- **Stated problem**: Update the rows below by replacing every "How do I perform" with "How can I do". Keep everything else the same.
--- Begin ---
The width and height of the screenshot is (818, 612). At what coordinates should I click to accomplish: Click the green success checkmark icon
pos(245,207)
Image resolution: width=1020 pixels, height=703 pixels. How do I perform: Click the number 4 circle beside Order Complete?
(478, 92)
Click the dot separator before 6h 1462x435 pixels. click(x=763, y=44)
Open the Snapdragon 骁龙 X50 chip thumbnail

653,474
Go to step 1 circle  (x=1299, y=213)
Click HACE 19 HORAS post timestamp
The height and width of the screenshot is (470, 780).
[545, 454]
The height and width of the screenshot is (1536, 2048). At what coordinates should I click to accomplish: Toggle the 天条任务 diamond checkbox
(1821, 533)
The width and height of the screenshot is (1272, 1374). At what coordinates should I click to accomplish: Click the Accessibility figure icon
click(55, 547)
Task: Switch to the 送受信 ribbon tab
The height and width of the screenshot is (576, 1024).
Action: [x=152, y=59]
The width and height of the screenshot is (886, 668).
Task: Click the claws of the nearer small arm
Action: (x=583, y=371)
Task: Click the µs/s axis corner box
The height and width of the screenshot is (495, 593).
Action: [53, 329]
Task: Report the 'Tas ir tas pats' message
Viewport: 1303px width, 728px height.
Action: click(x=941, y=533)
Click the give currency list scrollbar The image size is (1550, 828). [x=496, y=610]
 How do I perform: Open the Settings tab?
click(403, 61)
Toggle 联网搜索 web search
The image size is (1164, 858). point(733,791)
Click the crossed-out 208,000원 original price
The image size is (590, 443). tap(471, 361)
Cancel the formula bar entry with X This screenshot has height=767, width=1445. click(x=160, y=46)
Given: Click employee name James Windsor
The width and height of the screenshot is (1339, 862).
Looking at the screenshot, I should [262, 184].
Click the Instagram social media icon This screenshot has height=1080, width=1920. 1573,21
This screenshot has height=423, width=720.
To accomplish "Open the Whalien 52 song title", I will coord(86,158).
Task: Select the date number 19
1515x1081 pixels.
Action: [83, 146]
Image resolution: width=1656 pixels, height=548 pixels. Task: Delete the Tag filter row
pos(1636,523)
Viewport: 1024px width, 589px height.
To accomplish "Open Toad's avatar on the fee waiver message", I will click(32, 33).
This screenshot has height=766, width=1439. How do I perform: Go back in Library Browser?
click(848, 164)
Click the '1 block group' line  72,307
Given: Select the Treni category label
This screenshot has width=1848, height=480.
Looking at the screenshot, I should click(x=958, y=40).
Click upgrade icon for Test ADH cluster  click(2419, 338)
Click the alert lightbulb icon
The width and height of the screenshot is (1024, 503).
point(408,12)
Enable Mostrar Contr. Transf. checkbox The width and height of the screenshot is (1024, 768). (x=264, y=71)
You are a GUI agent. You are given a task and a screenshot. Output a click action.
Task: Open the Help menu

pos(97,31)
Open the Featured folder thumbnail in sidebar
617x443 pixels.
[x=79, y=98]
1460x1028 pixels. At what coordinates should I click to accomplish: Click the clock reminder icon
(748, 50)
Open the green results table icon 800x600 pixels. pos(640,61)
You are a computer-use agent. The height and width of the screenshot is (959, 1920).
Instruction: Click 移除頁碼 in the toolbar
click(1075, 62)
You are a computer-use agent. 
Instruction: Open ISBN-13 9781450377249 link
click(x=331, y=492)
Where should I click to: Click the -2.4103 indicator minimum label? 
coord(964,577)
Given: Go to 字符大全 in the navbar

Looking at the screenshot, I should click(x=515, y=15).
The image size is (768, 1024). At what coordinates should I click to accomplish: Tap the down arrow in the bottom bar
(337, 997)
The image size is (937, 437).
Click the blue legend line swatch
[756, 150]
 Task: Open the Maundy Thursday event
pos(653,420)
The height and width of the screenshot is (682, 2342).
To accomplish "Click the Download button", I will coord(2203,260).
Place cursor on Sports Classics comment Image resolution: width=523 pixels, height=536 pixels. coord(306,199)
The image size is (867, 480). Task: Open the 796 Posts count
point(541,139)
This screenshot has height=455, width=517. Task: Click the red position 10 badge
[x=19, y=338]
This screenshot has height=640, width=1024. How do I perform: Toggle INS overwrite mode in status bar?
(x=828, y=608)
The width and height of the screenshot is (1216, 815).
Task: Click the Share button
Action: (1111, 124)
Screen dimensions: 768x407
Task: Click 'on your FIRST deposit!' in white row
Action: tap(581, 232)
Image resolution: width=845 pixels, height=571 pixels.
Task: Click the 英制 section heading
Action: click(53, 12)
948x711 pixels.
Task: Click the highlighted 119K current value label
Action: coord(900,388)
--- End ---
- **Answer to the task**:
The width and height of the screenshot is (818, 612). At what coordinates should I click to accomplish: Click the green success checkmark icon
pos(245,207)
Image resolution: width=1020 pixels, height=703 pixels. How can I do: Click the number 4 circle beside Order Complete?
(478, 92)
Click the dot separator before 6h 1462x435 pixels. click(x=763, y=44)
Open the Snapdragon 骁龙 X50 chip thumbnail

653,474
Go to step 1 circle  (x=1299, y=213)
Click HACE 19 HORAS post timestamp
The height and width of the screenshot is (470, 780).
[545, 454]
The height and width of the screenshot is (1536, 2048). At what coordinates should I click to accomplish: Toggle the 天条任务 diamond checkbox
(1821, 533)
The width and height of the screenshot is (1272, 1374). At what coordinates should I click to accomplish: Click the Accessibility figure icon
click(55, 547)
Task: Switch to the 送受信 ribbon tab
The height and width of the screenshot is (576, 1024).
Action: [x=152, y=59]
The width and height of the screenshot is (886, 668).
Task: Click the claws of the nearer small arm
Action: (x=583, y=371)
Task: Click the µs/s axis corner box
The height and width of the screenshot is (495, 593).
Action: [53, 329]
Task: Report the 'Tas ir tas pats' message
Viewport: 1303px width, 728px height.
Action: click(x=941, y=533)
Click the give currency list scrollbar The image size is (1550, 828). [x=496, y=610]
 How can I do: Open the Settings tab?
click(403, 61)
Toggle 联网搜索 web search
The image size is (1164, 858). point(733,791)
Click the crossed-out 208,000원 original price
The image size is (590, 443). tap(471, 361)
Cancel the formula bar entry with X This screenshot has height=767, width=1445. click(x=160, y=46)
Given: Click employee name James Windsor
The width and height of the screenshot is (1339, 862).
Looking at the screenshot, I should [262, 184].
Click the Instagram social media icon This screenshot has height=1080, width=1920. 1573,21
This screenshot has height=423, width=720.
To accomplish "Open the Whalien 52 song title", I will coord(86,158).
Task: Select the date number 19
1515x1081 pixels.
Action: [83, 146]
Image resolution: width=1656 pixels, height=548 pixels. Task: Delete the Tag filter row
pos(1636,523)
Viewport: 1024px width, 589px height.
To accomplish "Open Toad's avatar on the fee waiver message", I will click(32, 33).
This screenshot has height=766, width=1439. How can I do: Go back in Library Browser?
click(848, 164)
Click the '1 block group' line  72,307
Given: Select the Treni category label
This screenshot has width=1848, height=480.
Looking at the screenshot, I should click(x=958, y=40).
Click upgrade icon for Test ADH cluster  click(2419, 338)
Click the alert lightbulb icon
The width and height of the screenshot is (1024, 503).
point(408,12)
Enable Mostrar Contr. Transf. checkbox The width and height of the screenshot is (1024, 768). (x=264, y=71)
You are a GUI agent. You are given a task and a screenshot. Output a click action.
Task: Open the Help menu

pos(97,31)
Open the Featured folder thumbnail in sidebar
617x443 pixels.
[x=79, y=98]
1460x1028 pixels. At what coordinates should I click to accomplish: Click the clock reminder icon
(748, 50)
Open the green results table icon 800x600 pixels. pos(640,61)
You are a computer-use agent. The height and width of the screenshot is (959, 1920).
Instruction: Click 移除頁碼 in the toolbar
click(1075, 62)
You are a computer-use agent. 
Instruction: Open ISBN-13 9781450377249 link
click(x=331, y=492)
Where should I click to: Click the -2.4103 indicator minimum label? 
coord(964,577)
Given: Go to 字符大全 in the navbar

Looking at the screenshot, I should click(x=515, y=15).
The image size is (768, 1024). At what coordinates should I click to accomplish: Tap the down arrow in the bottom bar
(337, 997)
The image size is (937, 437).
Click the blue legend line swatch
[756, 150]
 Task: Open the Maundy Thursday event
pos(653,420)
The height and width of the screenshot is (682, 2342).
To accomplish "Click the Download button", I will coord(2203,260).
Place cursor on Sports Classics comment Image resolution: width=523 pixels, height=536 pixels. coord(306,199)
The image size is (867, 480). Task: Open the 796 Posts count
point(541,139)
This screenshot has height=455, width=517. Task: Click the red position 10 badge
[x=19, y=338]
This screenshot has height=640, width=1024. How can I do: Toggle INS overwrite mode in status bar?
(x=828, y=608)
The width and height of the screenshot is (1216, 815).
Task: Click the Share button
Action: (1111, 124)
Screen dimensions: 768x407
Task: Click 'on your FIRST deposit!' in white row
Action: tap(581, 232)
Image resolution: width=845 pixels, height=571 pixels.
Task: Click the 英制 section heading
Action: click(53, 12)
948x711 pixels.
Task: Click the highlighted 119K current value label
Action: coord(900,388)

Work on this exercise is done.